### Exercise brief
Below are records. Transcribe exactly the lines from the one that contains "Click the Regenerate response button" through the last line, leaving any pictures out.

[Collected data entries]
____

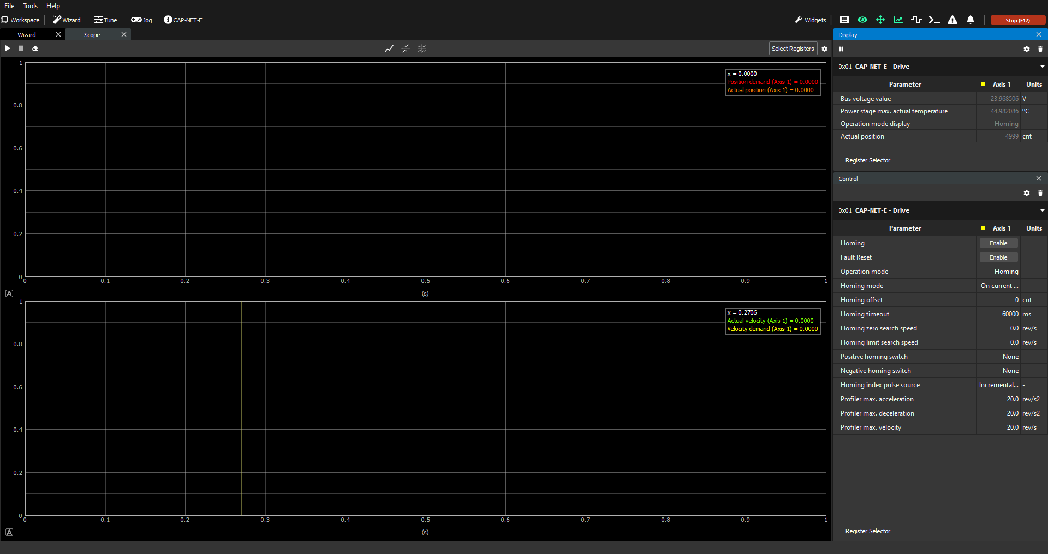Pause the Display panel updates

coord(841,49)
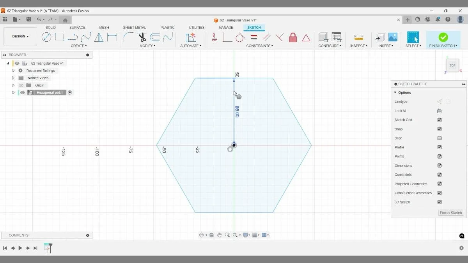Select the Mirror sketch tool

(99, 37)
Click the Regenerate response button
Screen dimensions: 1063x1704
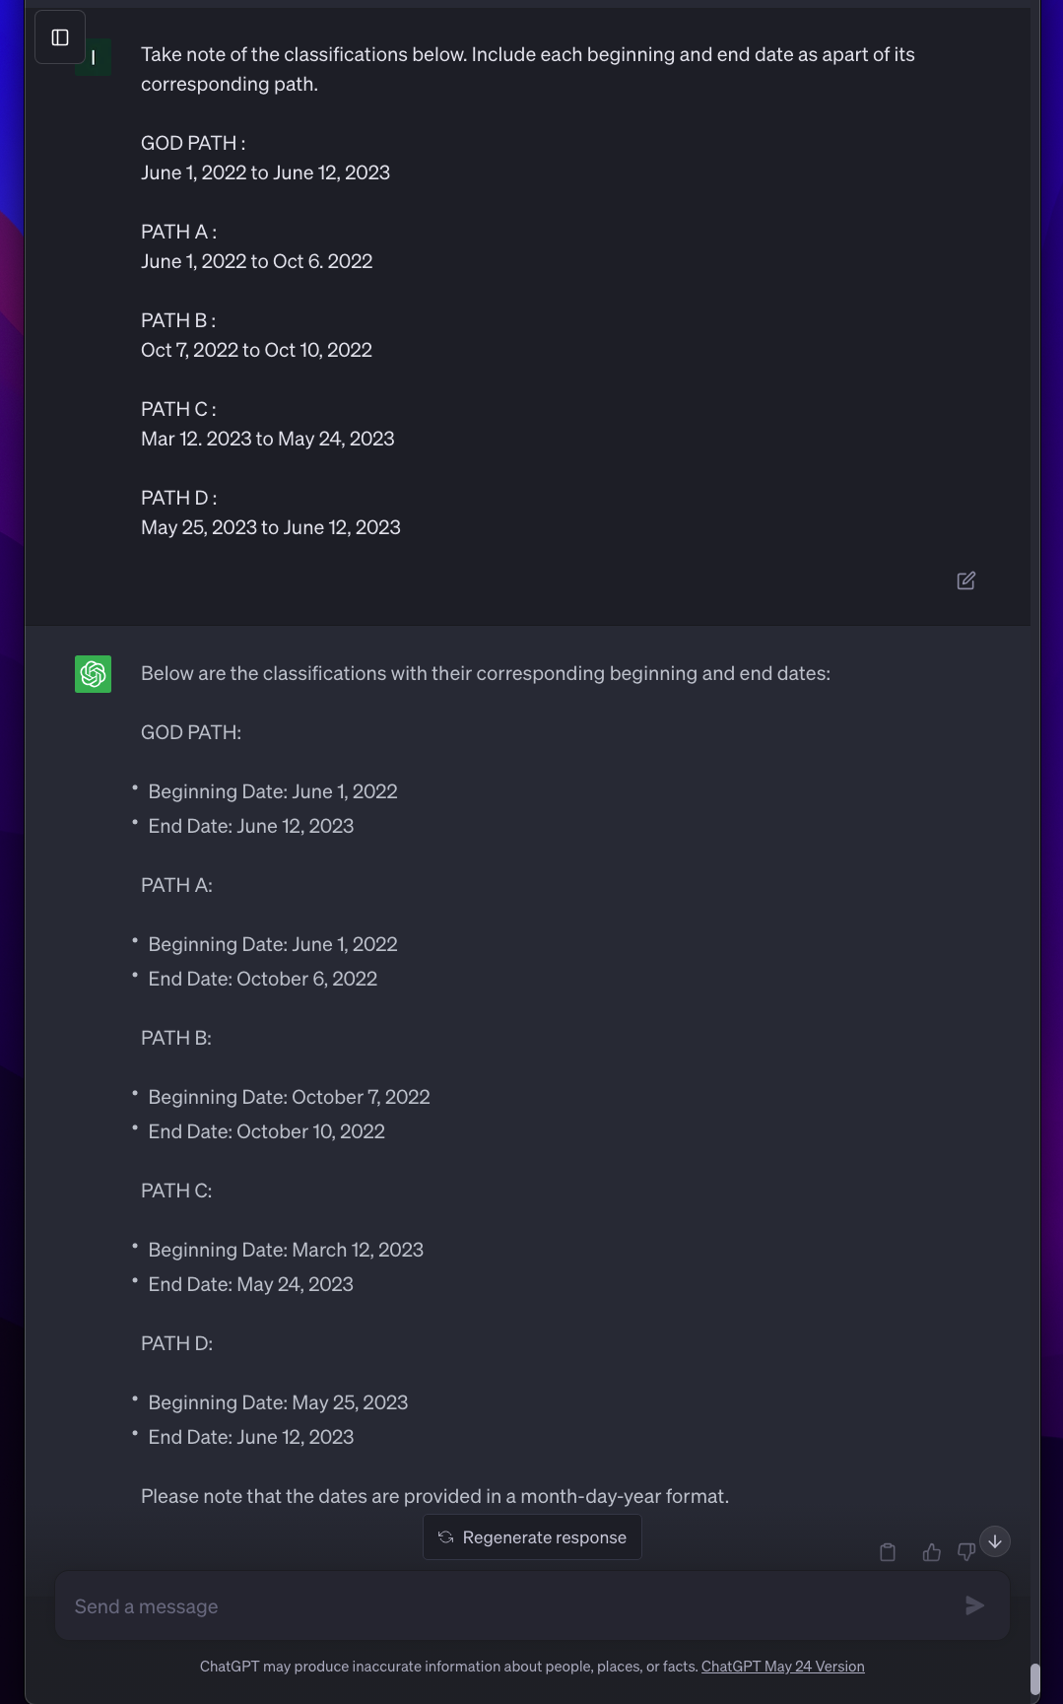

____

### Response area
Click the Regenerate response button
Screen dimensions: 1063x1704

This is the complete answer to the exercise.